# ATO increases to 72 cents the cents per kilometre rate for 2020-21 income year



## Jack Malarkey (Jan 11, 2016)

https://www.ato.gov.au/Business/Inc...-vehicle-expenses/Cents-per-kilometre-method/
Australian Taxation Office:

*This method*

The cents per kilometre method:


uses a set rate for each kilometre travelled for business
allows you to claim a maximum of 5,000 business kilometres per car, per year
doesn't require written evidence to show exactly how many kilometres you travelled (but we may ask you to show how you worked out your business kilometres, for example diary records)
uses a rate that takes all your vehicle running expenses (including registration, fuel, servicing and insurance) and depreciation into account.
*Rates*

Rates are reviewed regularly. The rate is:


72 cents per km for 2020-21
68 cents per km for 2018-19 and 2019-20
66 cents per km for 2017-18, 2016-17 and 2015-16.


----------



## JorY (Nov 12, 2019)

I'm afraid that this method is not suitable for regular uber drivers, as 100km daily is easy. ATO should allow rideshare drivers to claim the actual mileage. By following the regular depreciation scheme, drivers will probably find they can not afford to replace their vehicles.


----------



## Jack Malarkey (Jan 11, 2016)

JorY said:


> I'm afraid that this method is not suitable for regular uber drivers, as 100km daily is easy. ATO should allow rideshare drivers to claim the actual mileage. By following the regular depreciation scheme, drivers will probably find they can not afford to replace their vehicles.


The United States has no limit on the number of business miles for which can be claimed the rate of 57.5 cents per mile (from 1 January 2020):

https://www.irs.gov/newsroom/irs-issues-standard-mileage-rates-for-2020
I can't see Australia introducing a similarly generous system as the US system typically overstates the relevant costs.


----------



## DEvok (Jun 17, 2019)

Can u claim on rental?


----------



## Jack Malarkey (Jan 11, 2016)

DEvok said:


> Can u claim on rental?


Yes. (Note, however, that intermittent hire car expenses aren't subject to the car expenses substantiation rules but long-term hire car expenses are.)
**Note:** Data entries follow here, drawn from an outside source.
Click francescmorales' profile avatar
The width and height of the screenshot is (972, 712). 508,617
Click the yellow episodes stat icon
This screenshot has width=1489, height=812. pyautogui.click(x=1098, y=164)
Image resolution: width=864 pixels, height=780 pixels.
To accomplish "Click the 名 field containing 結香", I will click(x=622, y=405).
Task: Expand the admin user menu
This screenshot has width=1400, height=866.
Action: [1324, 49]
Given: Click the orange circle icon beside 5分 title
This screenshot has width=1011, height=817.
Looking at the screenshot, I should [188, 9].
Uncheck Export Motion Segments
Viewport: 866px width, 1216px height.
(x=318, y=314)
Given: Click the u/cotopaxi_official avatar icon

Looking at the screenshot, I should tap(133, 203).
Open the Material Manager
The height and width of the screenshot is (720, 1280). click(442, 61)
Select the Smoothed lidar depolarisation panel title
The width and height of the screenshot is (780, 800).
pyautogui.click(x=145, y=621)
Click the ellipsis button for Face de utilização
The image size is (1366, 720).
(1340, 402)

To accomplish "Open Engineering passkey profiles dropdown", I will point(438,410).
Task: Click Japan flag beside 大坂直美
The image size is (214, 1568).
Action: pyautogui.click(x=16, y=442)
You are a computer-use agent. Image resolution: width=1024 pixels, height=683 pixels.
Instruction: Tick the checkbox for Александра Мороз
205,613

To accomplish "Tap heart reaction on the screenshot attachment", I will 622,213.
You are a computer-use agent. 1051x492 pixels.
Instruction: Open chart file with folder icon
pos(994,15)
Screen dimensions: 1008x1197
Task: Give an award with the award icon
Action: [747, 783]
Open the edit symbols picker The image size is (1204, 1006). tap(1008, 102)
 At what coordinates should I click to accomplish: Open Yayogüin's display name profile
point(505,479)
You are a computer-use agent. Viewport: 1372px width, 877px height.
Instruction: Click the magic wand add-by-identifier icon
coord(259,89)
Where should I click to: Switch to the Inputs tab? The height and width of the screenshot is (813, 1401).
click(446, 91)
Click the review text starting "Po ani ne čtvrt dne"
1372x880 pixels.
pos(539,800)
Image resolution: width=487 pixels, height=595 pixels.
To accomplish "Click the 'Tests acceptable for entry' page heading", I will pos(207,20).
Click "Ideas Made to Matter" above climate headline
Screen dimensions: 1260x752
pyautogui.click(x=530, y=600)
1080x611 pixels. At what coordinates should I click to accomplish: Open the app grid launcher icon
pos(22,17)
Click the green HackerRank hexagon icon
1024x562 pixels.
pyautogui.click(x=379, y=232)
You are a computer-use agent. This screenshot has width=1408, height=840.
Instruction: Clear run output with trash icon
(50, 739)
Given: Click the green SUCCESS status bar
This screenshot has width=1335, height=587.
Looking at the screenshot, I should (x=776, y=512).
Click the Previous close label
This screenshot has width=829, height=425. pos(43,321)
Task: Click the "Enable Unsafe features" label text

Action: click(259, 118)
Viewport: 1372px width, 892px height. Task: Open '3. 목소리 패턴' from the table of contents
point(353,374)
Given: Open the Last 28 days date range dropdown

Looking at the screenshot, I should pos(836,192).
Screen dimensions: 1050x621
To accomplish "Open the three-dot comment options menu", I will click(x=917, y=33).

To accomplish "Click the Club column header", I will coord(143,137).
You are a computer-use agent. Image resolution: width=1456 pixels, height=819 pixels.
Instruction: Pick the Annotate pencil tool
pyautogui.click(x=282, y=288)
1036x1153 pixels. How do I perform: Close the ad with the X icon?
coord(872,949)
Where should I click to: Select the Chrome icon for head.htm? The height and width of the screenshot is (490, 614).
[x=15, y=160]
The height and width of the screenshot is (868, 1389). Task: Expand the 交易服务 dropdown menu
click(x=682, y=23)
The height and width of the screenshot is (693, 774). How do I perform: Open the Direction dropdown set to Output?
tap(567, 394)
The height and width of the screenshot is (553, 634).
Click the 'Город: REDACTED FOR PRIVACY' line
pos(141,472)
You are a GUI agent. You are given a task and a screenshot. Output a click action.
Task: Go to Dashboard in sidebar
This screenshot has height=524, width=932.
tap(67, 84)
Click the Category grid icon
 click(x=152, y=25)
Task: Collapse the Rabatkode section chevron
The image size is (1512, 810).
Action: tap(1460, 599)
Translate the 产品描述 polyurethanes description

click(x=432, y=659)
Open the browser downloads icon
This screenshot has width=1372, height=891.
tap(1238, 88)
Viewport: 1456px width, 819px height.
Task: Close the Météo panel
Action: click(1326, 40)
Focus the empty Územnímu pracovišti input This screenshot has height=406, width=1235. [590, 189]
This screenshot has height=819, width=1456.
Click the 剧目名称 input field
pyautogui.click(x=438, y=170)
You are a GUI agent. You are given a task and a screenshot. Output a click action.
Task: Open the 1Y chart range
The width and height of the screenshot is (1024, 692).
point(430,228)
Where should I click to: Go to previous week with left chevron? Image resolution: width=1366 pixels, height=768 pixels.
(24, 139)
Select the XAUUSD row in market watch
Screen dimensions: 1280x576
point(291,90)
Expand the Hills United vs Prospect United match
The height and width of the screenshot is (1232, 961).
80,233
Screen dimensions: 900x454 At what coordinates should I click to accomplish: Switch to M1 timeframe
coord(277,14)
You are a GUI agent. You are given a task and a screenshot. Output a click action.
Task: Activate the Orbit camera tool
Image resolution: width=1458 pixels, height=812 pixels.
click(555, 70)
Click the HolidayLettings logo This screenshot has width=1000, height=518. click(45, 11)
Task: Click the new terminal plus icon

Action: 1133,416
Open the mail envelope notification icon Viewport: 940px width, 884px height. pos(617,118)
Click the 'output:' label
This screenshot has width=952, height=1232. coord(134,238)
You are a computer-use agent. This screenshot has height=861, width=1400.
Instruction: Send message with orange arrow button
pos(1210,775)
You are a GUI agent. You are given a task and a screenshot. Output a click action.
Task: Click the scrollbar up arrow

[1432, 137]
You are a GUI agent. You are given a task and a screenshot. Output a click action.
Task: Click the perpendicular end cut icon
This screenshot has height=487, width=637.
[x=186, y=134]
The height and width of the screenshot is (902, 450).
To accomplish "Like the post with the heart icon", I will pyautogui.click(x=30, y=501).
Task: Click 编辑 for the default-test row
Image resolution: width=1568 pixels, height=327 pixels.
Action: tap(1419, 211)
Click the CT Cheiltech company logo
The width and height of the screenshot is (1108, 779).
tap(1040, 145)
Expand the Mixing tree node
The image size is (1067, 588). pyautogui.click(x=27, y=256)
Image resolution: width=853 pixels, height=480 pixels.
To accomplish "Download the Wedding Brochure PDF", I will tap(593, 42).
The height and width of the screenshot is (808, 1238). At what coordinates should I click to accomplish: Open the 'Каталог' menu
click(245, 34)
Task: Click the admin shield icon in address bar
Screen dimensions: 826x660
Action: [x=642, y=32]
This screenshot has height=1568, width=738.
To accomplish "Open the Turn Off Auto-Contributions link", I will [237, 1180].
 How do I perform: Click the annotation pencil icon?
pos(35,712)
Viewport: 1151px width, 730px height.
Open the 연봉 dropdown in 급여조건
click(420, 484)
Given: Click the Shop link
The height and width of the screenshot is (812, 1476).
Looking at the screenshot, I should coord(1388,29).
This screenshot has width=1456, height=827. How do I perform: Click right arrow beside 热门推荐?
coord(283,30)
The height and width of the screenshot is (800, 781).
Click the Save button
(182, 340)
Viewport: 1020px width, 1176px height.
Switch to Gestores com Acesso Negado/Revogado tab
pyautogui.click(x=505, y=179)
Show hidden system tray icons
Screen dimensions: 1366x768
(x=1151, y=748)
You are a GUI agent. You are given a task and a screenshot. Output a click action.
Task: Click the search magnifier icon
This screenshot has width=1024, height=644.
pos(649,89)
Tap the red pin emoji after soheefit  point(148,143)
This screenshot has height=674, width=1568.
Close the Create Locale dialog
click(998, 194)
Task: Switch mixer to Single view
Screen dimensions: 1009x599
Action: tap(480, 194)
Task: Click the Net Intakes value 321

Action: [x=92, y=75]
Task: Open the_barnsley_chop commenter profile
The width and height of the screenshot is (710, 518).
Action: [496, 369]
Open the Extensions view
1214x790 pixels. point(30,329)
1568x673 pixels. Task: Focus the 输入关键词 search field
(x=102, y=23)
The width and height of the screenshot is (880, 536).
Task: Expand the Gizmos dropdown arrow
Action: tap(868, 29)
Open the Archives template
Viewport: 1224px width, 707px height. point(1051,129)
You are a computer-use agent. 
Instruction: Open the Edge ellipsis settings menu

Australian Taxation Office:

*Car expenses*

If you use your own car in performing your work-related duties (including a car you lease or hire under a hire-purchase agreement), you may be able to claim a deduction for car expenses using either the cents per kilometre or logbook method.

(https://www.ato.gov.au/individuals/...aim/vehicle-and-travel-expenses/car-expenses/)

Legislation:

*INCOME TAX ASSESSMENT ACT 1997 - SECT 28-12*

*Car expenses*

(1) If you owned or leased a * car, you can deduct for the car's expenses an amount or amounts worked out using one of 2 methods.

Note 1: For particular types of cars taken on hire you cannot use one of the 2 methods: see section 28-165.
Note 2: In certain circumstances the lessee of a luxury car is taken to be its owner (seesubsection 242-15(2)).
Note 3: In certain circumstances (for example, under a hire purchase agreement) the notional buyer of property is taken to be its owner (see subsection 240-20(2)).
(2) You must use one of the 2 methods unless an exception applies. If you can't use either of the methods, you can't deduct anything for the * car expenses.

(http://classic.austlii.edu.au/au/legis/cth/consol_act/itaa1997240/s28.12.html)


----------